Adapting to consumer trends
In Vietnam, where the food processing segment has been growing at a rate of around 10% per year, the industry is becoming increasingly attractive to investors.
This is being spurred by younger consumers, who account for more than half of a population of almost 100 million. These are more likely to buy processed foods and eat more natural and organic foods that are healthy, convenient and traceable.
Nguyen Anh Tuan
“To meet new trends, businesses have been changing the way they operate. They will have to look more closely at choosing clean materials and adopting safe slaughtering and processing practices,” Nguyen Anh Tuan, Deputy General Director of meat producer Mavin, told Asian Meat Magazine.
“In particular, we will see more meat integrators building value chains to control their entire production processes.”
After many years of double-digit growth, consumer demand for more ready-to-cook and ready-to-eat products continues to drive the Philippine meat processing industry. Currently they are also calling for higher quality and safer food.
With both population and disposable income growth showing no signs of stopping, the industry believes this trend will continue for some time.
Meanwhile, manufacturers are still looking for ways to improve their efficiency. To this end, many companies have been renovating and expanding their current facilities, as well as building new ones.
Tough year for South Asia
The South Asian meat business has had a tough 2019, with much planned construction being put off to a later date.
In Sri Lanka, the Easter Sunday terror attacks were a major setback for many meat companies.
Farms Pride’s Chairman, Mohamed Imtiaz, told Asian Meat Magazine that meat producers have not been investing in construction this year, given the damage the economy has witnessed.
He predicted, however, that more businesses will invest in raising their capacity if the export market picks up next year.
In Pakistan, the poultry industry is in crisis this year due to over-production and low prices, according to Khawaja Ramzee, BASF Pakistan’s Sales Manager. Moreover, the devaluation of the rupee has significantly increased the price of all imported poultry inputs.
Bangladesh’s poultry industry is being badly affected by floods and disease and poultry processors are not undertaking any new construction.
“We have not had much growth in the processed meat sector in Bangladesh. Rather a few plants have gone out of business,” Nurul Morshed Khan, Aftab Bahumukhi Farms’s General Manager for Marketing, told Asian Meat Magazine.
The government has been pushing the cattle industry into becoming self-sufficient in beef production this year.
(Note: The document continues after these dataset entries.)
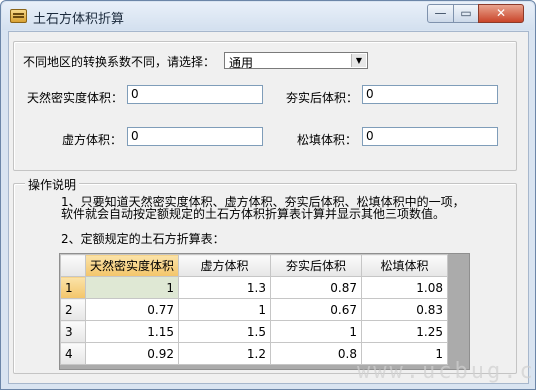  I want to click on loose-volume-input: 0, so click(195, 136).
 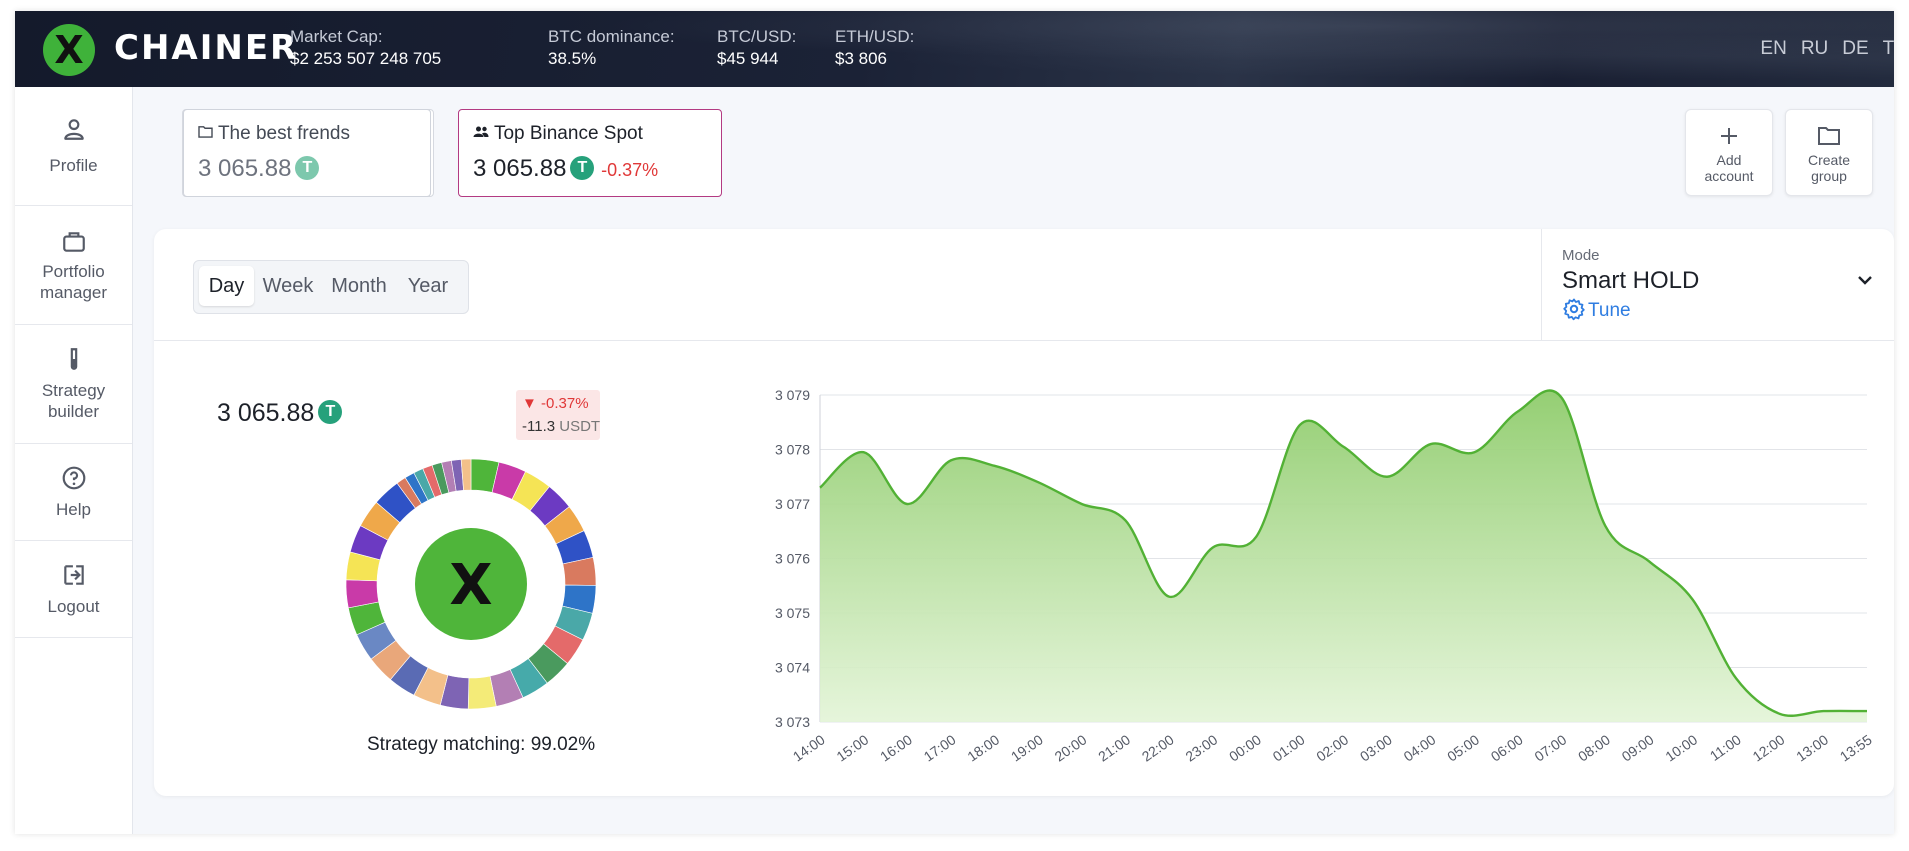 I want to click on y-tick-label: 3 073, so click(x=792, y=722).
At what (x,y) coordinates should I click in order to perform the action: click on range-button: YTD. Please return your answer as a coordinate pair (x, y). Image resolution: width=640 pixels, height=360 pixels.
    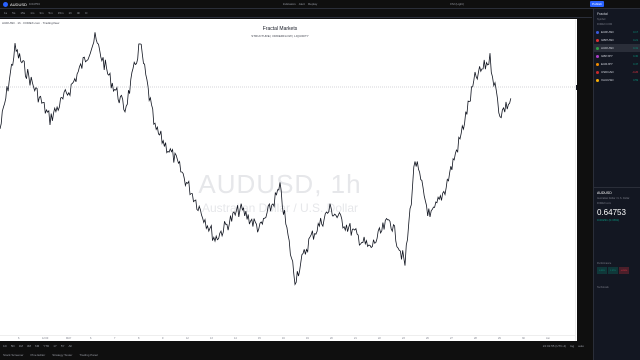
    Looking at the image, I should click on (46, 346).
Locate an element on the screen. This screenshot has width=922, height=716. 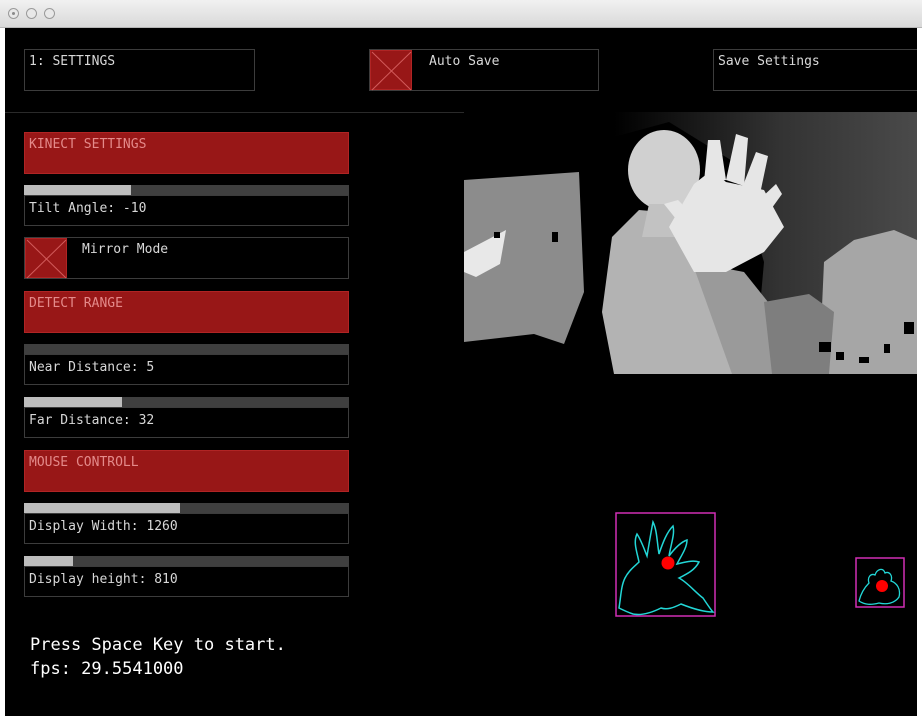
tracked-hand-right is located at coordinates (880, 582).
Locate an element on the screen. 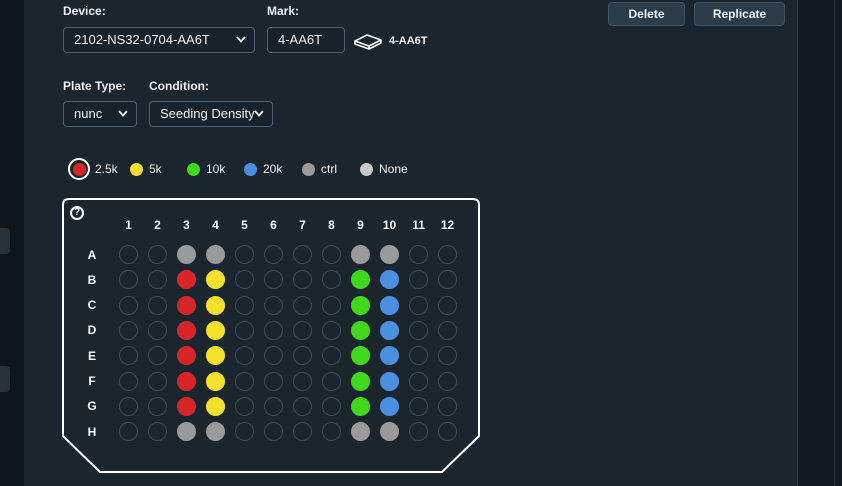  well-A12 is located at coordinates (448, 254).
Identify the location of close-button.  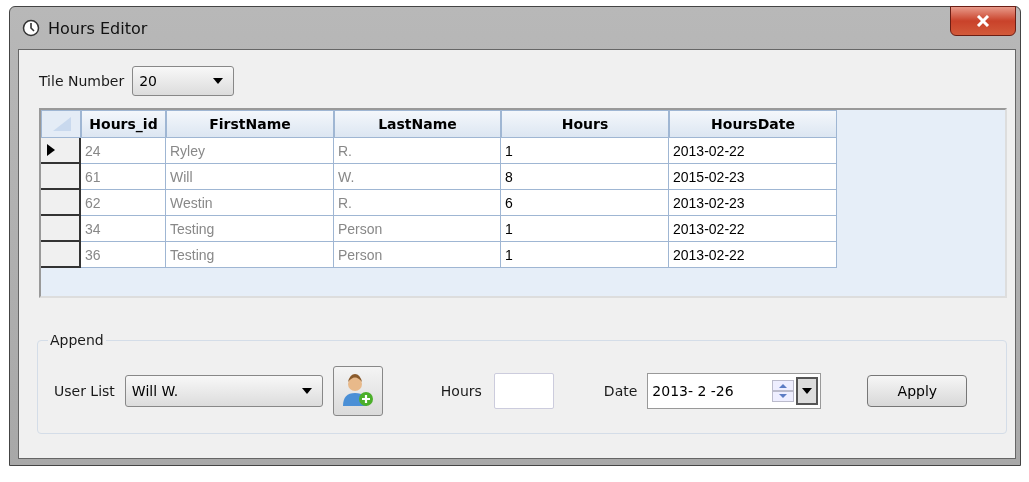
(983, 21).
This has led to public sector investment in more processing plants.
Though poultry is India’s biggest processed meat segment, this year it has been under strain from a shortage of corn that has inflated feed prices.
Varun Reddy, Sneha Farms Group Chief Executive, said farmers are losing due to over-production and high feed costs.
“Given the excess supply, some of the larger players are focusing more on processing, but here too the results have been mixed. Some processing companies have gone out of business,” he said.
Though India’s processed meat segment has been growing slowly, so too has the live market, causing many businesses to be wary about investing heavily in processing capacity, Mr Reddy added.
Sneha Farms, he said, has decided to expand due to demand from the institutional market, which has become an additional source of revenue.